I can almost understand if they rolled out that defense on 1st down, saw Tyreek gain 20 yards and then said "Woah, that didn't work. They only need 15 more to give Butker a chance here" and used the time out to tighten up on 2nd. But then they gave up 25 more.

I've honestly gotten more mad about it as the week has gone on.

15 On the other hand

There's no game-theory, what's-the-other-guy-going-to-do element to the kickoff decision.  If you kick deep for a touchback, you're unilaterally deciding that KC will have 13 seconds at the first snap of the ball.  Your defense when they run that play that interacts with what they decide to do, and could be better or worse depending on how it influences those decisions.

Soft zone was bad because KC decided to run what was effectively a WR screen, but one in which the blockers didn't have to start blocking anyone until they were 10-15 yards downfield.  And perhaps BUF should have known that KC would do that when they saw the defense - but if they came out in press man and Hill put a move on his guy, caught a 15 yard slant, and took it to the house (as happened literally one minute of game time earlier) then everyone would be excoriating them for not playing zone where the other defenders would be in a position to tackle after the catch.

Choosing to kick deep was an unforced error; getting beat by their offense was something that KC had to make happen.

17  If you kick deep for a…

 If you kick deep for a touchback, you're unilaterally deciding that KC will have 13 seconds at the first snap of the ball. 

I don't understand.
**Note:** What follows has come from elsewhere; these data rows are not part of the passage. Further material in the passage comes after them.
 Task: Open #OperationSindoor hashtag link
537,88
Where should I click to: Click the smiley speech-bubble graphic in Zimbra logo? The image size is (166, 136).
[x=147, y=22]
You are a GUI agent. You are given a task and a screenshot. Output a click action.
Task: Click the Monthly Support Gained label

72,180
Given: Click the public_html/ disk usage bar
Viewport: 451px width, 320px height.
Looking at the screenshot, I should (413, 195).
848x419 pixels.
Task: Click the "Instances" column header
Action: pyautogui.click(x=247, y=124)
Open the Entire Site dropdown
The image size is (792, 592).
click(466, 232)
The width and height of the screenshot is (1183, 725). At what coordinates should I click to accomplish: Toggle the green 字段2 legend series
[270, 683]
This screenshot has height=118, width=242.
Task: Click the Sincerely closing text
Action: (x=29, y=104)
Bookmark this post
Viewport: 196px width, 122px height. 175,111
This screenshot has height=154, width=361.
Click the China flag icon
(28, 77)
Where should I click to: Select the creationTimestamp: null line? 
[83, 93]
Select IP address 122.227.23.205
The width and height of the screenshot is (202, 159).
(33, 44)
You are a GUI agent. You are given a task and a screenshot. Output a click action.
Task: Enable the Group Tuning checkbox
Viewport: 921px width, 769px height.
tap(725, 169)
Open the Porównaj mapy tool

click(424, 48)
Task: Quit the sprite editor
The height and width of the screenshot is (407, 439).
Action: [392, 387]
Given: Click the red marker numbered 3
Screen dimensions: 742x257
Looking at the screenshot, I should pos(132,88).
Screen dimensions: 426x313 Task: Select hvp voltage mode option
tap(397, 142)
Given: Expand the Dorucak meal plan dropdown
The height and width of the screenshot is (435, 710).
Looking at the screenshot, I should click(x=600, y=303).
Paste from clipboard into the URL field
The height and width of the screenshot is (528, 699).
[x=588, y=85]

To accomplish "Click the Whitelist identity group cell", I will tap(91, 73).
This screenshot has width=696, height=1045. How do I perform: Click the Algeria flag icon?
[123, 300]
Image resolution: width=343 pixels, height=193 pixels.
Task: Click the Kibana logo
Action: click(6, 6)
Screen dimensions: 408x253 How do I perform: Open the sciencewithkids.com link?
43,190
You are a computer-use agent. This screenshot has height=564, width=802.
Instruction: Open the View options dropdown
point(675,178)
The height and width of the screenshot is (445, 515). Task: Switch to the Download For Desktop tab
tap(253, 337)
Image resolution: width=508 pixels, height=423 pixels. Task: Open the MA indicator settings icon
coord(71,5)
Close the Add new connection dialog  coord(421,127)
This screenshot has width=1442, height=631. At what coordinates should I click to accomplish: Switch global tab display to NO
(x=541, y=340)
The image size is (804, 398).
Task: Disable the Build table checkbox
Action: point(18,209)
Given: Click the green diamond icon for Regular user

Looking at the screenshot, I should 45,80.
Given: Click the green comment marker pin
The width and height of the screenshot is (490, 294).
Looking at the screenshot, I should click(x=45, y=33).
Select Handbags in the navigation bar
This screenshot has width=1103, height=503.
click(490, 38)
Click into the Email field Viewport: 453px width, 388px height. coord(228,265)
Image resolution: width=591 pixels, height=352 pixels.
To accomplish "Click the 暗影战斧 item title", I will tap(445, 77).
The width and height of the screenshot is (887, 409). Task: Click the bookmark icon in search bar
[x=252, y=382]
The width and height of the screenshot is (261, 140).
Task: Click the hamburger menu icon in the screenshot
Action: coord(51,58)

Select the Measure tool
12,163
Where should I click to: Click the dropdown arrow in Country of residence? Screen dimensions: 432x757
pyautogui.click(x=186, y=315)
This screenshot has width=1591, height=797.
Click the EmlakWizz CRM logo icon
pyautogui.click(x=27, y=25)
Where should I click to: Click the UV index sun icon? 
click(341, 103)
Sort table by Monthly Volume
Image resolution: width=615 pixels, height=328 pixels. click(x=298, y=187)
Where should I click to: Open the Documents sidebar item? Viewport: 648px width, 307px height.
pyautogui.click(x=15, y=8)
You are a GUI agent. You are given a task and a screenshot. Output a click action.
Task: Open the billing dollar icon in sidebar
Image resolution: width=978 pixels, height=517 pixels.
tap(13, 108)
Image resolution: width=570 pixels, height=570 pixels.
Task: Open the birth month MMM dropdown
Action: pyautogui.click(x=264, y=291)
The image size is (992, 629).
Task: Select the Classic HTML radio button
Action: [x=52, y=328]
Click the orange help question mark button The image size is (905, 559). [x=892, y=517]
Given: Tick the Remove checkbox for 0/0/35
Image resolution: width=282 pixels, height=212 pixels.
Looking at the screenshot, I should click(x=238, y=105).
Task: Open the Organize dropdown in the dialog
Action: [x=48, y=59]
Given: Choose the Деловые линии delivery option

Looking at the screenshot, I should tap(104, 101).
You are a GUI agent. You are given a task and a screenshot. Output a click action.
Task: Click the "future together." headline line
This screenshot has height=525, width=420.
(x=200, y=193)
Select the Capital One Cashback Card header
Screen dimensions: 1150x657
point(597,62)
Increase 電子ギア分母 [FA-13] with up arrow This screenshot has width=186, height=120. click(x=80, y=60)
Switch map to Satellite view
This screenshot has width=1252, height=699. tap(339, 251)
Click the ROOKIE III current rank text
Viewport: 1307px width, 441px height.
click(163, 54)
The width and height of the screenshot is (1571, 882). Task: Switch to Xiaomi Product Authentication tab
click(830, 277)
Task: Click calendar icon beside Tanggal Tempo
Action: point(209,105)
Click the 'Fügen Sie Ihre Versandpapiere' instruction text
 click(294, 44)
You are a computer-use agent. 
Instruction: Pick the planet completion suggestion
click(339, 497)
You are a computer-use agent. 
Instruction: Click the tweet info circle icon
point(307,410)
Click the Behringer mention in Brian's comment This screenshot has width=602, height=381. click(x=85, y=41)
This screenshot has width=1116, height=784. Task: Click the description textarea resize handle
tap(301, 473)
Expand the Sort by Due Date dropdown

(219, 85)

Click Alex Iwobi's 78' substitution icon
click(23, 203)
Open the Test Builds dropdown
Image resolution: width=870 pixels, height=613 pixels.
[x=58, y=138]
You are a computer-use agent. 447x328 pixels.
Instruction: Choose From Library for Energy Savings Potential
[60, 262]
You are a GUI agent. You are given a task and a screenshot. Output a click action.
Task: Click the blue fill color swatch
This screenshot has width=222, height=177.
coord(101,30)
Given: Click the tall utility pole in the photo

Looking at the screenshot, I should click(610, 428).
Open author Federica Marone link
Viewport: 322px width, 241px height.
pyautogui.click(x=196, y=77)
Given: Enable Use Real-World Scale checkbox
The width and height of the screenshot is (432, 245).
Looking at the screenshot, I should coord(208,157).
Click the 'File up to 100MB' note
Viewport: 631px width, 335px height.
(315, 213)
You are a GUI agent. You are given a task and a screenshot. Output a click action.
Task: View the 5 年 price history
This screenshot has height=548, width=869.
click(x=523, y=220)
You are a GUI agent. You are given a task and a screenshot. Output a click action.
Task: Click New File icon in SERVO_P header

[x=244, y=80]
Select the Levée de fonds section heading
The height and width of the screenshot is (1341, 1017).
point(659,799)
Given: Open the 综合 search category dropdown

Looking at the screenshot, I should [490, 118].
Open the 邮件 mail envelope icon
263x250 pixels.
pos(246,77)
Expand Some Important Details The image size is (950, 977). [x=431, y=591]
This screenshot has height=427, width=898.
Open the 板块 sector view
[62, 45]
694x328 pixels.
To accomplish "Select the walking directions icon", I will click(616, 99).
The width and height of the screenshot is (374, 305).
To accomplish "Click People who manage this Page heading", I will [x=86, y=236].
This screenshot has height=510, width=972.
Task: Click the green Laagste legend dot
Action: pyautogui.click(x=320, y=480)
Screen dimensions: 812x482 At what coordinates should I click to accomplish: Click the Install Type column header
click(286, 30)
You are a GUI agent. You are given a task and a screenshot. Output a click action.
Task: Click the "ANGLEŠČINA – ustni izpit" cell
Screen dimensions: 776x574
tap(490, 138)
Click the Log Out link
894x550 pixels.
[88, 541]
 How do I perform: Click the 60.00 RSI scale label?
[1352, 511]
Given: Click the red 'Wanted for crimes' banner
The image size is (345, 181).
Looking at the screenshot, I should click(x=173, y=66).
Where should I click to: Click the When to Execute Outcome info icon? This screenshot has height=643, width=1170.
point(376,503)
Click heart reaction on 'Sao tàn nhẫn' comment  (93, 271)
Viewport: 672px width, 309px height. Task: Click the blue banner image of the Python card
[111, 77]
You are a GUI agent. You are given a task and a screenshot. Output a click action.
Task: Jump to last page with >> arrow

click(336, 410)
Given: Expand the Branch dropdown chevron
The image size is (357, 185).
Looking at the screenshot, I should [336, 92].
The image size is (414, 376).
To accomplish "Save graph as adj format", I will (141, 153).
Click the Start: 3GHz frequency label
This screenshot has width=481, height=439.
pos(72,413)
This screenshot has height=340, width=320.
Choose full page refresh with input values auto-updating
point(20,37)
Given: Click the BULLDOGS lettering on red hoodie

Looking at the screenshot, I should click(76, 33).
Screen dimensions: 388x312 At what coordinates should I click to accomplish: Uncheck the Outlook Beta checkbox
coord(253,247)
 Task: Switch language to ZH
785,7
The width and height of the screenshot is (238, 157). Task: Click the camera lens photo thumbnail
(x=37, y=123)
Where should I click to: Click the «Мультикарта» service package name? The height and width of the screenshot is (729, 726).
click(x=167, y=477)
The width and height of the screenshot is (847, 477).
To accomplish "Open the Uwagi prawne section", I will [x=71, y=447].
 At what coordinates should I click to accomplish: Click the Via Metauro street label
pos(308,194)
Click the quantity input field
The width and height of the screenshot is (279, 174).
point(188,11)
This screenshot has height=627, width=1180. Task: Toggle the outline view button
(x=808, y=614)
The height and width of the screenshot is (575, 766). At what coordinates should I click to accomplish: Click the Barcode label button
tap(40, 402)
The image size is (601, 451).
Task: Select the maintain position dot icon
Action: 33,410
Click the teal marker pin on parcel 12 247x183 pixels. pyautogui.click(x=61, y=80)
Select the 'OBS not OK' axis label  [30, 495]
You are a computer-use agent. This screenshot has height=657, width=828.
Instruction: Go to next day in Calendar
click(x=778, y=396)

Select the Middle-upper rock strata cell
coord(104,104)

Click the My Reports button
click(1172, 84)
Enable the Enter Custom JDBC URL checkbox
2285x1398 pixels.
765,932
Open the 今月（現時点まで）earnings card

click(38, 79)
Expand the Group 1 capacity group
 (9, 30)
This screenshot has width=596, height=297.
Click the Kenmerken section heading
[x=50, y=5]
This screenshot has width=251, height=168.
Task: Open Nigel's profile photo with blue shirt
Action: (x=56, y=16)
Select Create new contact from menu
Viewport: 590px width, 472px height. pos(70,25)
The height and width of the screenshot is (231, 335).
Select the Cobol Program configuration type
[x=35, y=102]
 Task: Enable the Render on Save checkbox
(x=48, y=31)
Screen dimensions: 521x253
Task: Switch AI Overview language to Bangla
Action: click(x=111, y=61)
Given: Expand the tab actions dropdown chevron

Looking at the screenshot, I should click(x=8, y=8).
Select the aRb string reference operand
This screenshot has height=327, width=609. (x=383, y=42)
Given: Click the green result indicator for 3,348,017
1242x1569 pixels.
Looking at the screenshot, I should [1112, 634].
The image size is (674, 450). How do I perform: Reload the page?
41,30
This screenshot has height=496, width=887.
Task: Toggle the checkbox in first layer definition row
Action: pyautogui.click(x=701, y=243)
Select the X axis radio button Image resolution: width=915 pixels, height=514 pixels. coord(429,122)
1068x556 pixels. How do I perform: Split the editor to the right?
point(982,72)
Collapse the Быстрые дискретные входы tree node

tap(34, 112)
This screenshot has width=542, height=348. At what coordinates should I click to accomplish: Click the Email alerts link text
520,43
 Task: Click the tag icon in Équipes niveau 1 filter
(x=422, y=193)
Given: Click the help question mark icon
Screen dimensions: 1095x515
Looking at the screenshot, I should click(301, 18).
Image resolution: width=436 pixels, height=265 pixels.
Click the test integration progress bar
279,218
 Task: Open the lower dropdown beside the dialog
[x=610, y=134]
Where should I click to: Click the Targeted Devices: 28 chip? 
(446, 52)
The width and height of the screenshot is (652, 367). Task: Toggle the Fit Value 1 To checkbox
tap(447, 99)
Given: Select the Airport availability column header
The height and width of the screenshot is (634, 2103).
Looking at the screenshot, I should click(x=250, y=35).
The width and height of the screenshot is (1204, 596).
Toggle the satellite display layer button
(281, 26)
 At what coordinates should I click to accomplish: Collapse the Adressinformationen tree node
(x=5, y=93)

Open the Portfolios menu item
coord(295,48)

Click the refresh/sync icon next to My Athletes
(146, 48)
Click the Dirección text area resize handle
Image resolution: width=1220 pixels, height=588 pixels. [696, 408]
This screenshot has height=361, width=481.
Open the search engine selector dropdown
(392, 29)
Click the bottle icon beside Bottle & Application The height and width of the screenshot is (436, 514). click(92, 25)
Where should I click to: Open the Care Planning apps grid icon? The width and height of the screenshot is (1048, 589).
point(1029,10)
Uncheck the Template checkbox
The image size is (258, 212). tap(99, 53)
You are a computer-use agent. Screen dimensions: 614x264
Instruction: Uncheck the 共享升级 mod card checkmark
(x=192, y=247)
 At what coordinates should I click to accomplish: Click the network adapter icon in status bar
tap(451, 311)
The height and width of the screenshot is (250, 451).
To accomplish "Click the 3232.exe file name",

KC can always end up with 13 seconds at the first snap of the ball, barring a squib kick which isn't cleanly handled. Call a fair catch, boom, no time off the clock. And if the ball ends up within say 10 yards of the end zone, you just let it go and if it bounces to the end zone, same result. Clock doesn't start until the kicking team touches the ball first.

Trying to kick short to force a return is more about trying to make them decide between field position and time. But there's no guarantee there.

Soft zone was bad because

The Kelce catch was an incredibly soft zone - that was probably significant overkill. They could've cut those zones at least by at least half. They definitely didn't need two defenders that deep right at the snap.

38 Yeah, that

If you kick high and relatively short (I think an NFL kicker has the skill to kick the ball so that it will come down between, say, the 5 and 20 yard lines), you force the Chiefs to decide whether to (a) fair catch, meaning no time off the clock but likely 10-20 yards worse field position than a touchback; (b) run the kick back, taking time off the clock in exchange for yardage, with some small upside benefit of a big return but a likely larger downside risk of a penalty on the return meaning worse field position and time off the clock; or (c) let the ball bounce and trust it'll go into the end zone, which will likely lead to a touchback and no time off the clock, but has a non-trivial chance of very bad things happening if it doesn't - best case, you field the ball and fall down at something like the 10 yard line (same as if you'd fair caught it); worst case, the coverage team gets downfield while the ball is bouncing around and there's a scrum, which means the clock is running and you might not even end up with the ball.

Forcing the other guy to do something is rarely a bad idea.

39 Trying to kick differently…

In reply to by DGL

Trying to kick differently carries the risk of accidentally kicking the ball out of bounds. And I don't know about the NFL kicker skill part - they're not punters. If they had more of a "distance target" skill set it'd be easier for them to screw with normal kickoffs, and they don't.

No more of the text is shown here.